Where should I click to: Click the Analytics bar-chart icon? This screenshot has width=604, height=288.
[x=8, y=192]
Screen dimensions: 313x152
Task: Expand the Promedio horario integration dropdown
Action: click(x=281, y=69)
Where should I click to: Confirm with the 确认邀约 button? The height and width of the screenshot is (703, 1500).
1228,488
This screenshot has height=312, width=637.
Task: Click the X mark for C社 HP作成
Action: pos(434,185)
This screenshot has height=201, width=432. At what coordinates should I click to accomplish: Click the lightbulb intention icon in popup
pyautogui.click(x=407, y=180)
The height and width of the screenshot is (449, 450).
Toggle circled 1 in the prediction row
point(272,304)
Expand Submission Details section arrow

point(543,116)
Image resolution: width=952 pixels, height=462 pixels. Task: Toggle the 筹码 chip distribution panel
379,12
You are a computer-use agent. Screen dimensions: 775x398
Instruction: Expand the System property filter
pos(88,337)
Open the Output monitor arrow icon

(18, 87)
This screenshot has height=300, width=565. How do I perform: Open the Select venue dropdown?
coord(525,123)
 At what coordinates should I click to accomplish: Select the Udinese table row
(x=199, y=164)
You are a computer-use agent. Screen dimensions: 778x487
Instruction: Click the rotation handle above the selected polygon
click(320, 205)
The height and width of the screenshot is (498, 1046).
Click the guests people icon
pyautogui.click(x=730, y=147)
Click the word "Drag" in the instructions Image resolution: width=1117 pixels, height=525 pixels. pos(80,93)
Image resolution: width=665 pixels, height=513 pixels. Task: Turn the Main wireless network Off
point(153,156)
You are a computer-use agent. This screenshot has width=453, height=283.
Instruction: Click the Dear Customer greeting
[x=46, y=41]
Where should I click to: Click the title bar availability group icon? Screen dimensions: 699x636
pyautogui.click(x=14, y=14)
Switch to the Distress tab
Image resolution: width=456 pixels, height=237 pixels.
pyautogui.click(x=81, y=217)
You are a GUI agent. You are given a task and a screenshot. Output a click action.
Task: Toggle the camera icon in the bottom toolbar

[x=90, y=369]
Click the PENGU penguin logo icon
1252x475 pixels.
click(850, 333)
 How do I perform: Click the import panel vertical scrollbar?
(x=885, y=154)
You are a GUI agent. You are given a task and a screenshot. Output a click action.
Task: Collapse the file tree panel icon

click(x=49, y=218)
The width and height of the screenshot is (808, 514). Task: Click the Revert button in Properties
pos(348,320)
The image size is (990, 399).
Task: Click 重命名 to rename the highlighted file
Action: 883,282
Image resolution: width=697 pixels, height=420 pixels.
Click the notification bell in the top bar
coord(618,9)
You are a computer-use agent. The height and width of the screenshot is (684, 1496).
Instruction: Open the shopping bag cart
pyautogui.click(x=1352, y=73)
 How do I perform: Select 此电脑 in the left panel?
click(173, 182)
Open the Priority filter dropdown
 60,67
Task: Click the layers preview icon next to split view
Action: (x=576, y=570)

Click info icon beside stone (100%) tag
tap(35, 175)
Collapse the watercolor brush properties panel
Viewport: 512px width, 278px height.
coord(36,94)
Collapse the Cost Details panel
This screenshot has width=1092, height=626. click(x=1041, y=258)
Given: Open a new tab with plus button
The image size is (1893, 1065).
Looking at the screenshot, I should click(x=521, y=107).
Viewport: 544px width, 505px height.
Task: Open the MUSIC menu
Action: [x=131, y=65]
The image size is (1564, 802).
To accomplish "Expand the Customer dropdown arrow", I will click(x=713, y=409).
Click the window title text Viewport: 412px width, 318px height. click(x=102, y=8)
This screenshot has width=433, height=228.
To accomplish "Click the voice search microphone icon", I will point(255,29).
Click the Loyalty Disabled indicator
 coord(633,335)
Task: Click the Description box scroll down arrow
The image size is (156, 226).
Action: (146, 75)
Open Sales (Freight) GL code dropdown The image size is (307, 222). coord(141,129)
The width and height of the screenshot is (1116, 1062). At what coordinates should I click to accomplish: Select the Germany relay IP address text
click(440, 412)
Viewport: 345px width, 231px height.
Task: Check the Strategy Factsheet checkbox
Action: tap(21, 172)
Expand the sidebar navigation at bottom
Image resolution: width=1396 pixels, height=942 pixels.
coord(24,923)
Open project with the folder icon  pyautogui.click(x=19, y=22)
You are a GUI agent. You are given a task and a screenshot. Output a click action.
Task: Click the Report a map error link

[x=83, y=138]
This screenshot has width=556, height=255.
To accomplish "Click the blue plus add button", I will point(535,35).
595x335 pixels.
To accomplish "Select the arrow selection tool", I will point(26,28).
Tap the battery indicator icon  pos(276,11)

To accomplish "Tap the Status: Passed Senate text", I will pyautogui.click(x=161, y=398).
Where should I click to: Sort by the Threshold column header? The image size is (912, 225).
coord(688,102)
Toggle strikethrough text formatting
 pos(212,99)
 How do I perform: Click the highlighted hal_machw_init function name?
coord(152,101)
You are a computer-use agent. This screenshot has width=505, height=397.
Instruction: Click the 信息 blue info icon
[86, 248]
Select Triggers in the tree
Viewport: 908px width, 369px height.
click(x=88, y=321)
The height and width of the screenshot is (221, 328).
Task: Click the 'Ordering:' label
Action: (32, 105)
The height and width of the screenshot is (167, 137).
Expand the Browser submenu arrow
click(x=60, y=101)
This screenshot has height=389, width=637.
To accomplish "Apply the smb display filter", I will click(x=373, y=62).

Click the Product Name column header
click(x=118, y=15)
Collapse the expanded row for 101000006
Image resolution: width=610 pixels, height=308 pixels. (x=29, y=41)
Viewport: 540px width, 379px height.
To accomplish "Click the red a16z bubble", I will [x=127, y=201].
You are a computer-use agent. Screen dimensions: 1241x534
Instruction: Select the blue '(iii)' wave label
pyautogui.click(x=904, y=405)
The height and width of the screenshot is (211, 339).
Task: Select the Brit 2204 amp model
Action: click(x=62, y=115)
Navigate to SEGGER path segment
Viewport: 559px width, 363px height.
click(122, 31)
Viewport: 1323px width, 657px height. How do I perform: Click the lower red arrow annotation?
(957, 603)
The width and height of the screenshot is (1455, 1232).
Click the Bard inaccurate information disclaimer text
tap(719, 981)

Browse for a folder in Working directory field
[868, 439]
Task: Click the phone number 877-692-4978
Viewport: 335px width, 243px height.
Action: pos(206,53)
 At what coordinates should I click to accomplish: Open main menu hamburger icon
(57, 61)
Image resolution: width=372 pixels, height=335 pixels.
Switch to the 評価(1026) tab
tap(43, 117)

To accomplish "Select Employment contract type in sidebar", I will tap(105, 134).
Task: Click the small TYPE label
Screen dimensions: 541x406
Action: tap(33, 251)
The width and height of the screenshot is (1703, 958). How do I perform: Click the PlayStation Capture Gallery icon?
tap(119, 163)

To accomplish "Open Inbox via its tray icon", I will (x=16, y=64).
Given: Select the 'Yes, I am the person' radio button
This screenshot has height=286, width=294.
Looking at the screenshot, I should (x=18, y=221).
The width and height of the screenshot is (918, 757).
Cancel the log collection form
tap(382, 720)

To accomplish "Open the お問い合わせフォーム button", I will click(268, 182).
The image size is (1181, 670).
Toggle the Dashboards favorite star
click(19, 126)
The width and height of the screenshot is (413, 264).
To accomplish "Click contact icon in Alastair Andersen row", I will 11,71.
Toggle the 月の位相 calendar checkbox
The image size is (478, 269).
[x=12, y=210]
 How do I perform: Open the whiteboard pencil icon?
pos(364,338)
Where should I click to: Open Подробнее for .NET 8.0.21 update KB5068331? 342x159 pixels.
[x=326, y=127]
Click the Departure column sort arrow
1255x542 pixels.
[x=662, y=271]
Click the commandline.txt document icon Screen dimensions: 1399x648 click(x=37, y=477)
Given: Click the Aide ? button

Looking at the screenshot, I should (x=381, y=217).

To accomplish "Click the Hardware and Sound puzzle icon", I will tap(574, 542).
* * * * *
• _Written problem_
Copy out, word for word, the part of the records that opens with the line containing "Where should I click to: Click the title" and closes with the line containing "click(173, 182)", including both of those lines.

• _Answer to the exercise_
Where should I click to: Click the title bar availability group icon? Screen dimensions: 699x636
pyautogui.click(x=14, y=14)
Switch to the Distress tab
Image resolution: width=456 pixels, height=237 pixels.
pyautogui.click(x=81, y=217)
You are a GUI agent. You are given a task and a screenshot. Output a click action.
Task: Toggle the camera icon in the bottom toolbar

[x=90, y=369]
Click the PENGU penguin logo icon
1252x475 pixels.
click(850, 333)
 How do I perform: Click the import panel vertical scrollbar?
(x=885, y=154)
You are a GUI agent. You are given a task and a screenshot. Output a click action.
Task: Collapse the file tree panel icon

click(x=49, y=218)
The width and height of the screenshot is (808, 514). Task: Click the Revert button in Properties
pos(348,320)
The image size is (990, 399).
Task: Click 重命名 to rename the highlighted file
Action: 883,282
Image resolution: width=697 pixels, height=420 pixels.
Click the notification bell in the top bar
coord(618,9)
You are a computer-use agent. The height and width of the screenshot is (684, 1496).
Instruction: Open the shopping bag cart
pyautogui.click(x=1352, y=73)
 How do I perform: Select 此电脑 in the left panel?
click(173, 182)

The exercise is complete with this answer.